**DIRECTIVE 1**. Report how many lines in the records contain the word "University". Case matters, so count only lines that match it exactly. Give only the number.

*** EXTRACT ***

# Under 35 visa/moving to canada and job prospects



## stephwalsh (Sep 1, 2010)

Hi

Myself and my husband are hoping to move to Canada next April.

We would both likely qualify for skilled worker visas as we are both chartered accountants and speak English fluently (we are Irish).

I had been told that the process by which one applies for a skilled worker visa was very long and drawn out and could take up to 2 years before the visa was granted so we ruled this opion out - is this still the case?

We have the option of applying for un under 35s one year visa which would allow us to work in Canada but I have been told that it can be very difficult to get a job there with this visa.

We are hoping to move to Vancouver and we don't mind doing non-skilled work to pay the bills if it will be difficult to find work.

Can anyone recommend a good job agency we could contact in Vancouver that may be able to give us advice re job placements?

Thanks everyone, a very nervous and, (hopefully) soon-to-be, expat

Steph*


----------



## Welcan82 (Aug 8, 2010)

Hi there. I assume you mean the federal skilled worker scheme when you say skilled worker visa? If so, this shouldn't take two years, I'm currently going through the process myself and see no reason why it should take more than 12 months, especially as the Canadian government are now taking measures to make the process quicker. I first applied in March, and am hoping to get my permanent resident status around the same time next year if all goes well.

I'm not aware of an under 35 work visa, but if this is available to you then I'm sure it would be a far quicker route. Can't really comment on how easy or difficult it would be to get a job using this route though. 

The other thing to consider, if you haven't already looked into it, is whether or not your qualifications would be recognised in Canada, as I understand many professionals are required to have their qualifications verified by a governing body who determine the Canadian equivalent qualifications. Can't comment on whether or not this would apply to accountants, but it's probably worth checking up on it.

Good luck to you both, I'm sure it would be worth the effort whichever route you choose


----------



## nonia (Oct 21, 2009)

stephwalsh said:


> Hi
> 
> Myself and my husband are hoping to move to Canada next April.
> 
> ...


Hi Steph

I am currently living in Dublin and moving to Canada in March next year..

I feel the same nervous... dont know where to start

We are palnning to land in Toronto as there are alot of companies there..
why Did you choose Vancouver? Is it better?
contacted a few consultants but they want us to be there before they start looking jobs for us.

we can share our info 

thanks 

Deepti


----------

*** EXERCISE DATA ***

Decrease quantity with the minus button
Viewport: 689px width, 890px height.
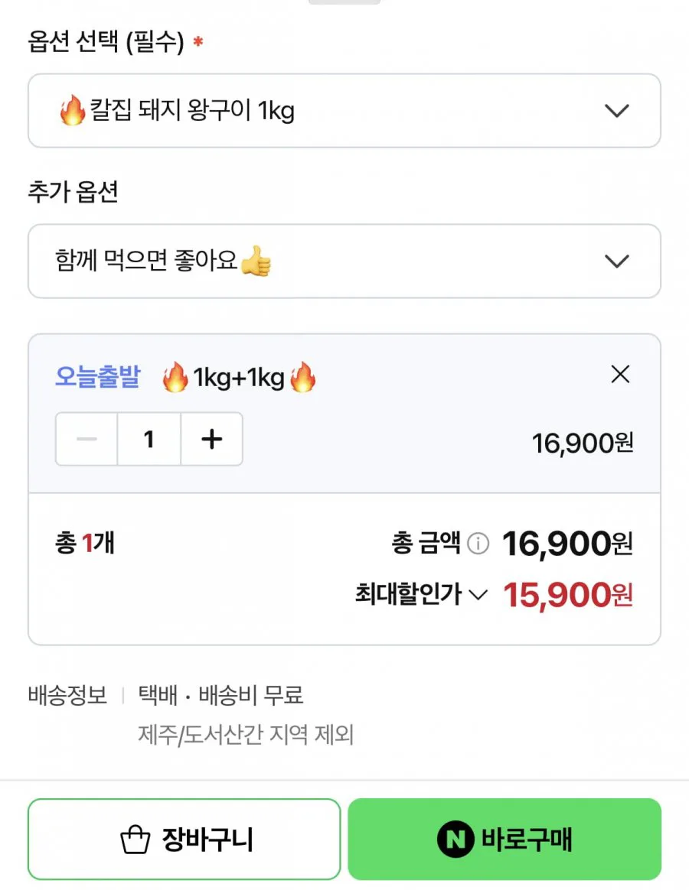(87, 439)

***
*** EXERCISE DATA ***

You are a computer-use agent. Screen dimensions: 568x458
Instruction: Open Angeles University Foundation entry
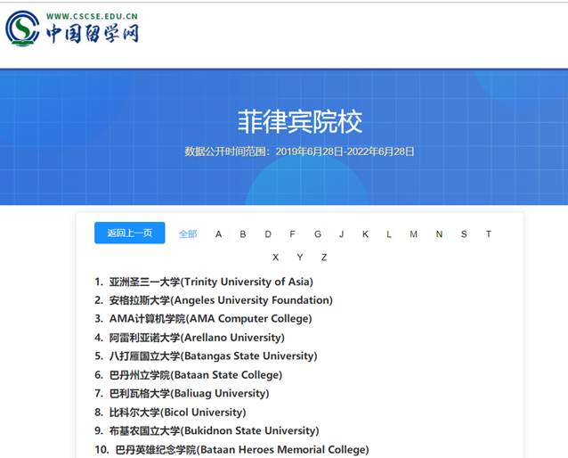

***

**DIRECTIVE 2**. Quote the forum thread on moving to Canada word for word, starting with "## stephwalsh (Sep" and going on through "to find work.".

**WORKED ANSWER 1**. 1

**WORKED ANSWER 2**.
## stephwalsh (Sep 1, 2010)

Hi

Myself and my husband are hoping to move to Canada next April.

We would both likely qualify for skilled worker visas as we are both chartered accountants and speak English fluently (we are Irish).

I had been told that the process by which one applies for a skilled worker visa was very long and drawn out and could take up to 2 years before the visa was granted so we ruled this opion out - is this still the case?

We have the option of applying for un under 35s one year visa which would allow us to work in Canada but I have been told that it can be very difficult to get a job there with this visa.

We are hoping to move to Vancouver and we don't mind doing non-skilled work to pay the bills if it will be difficult to find work.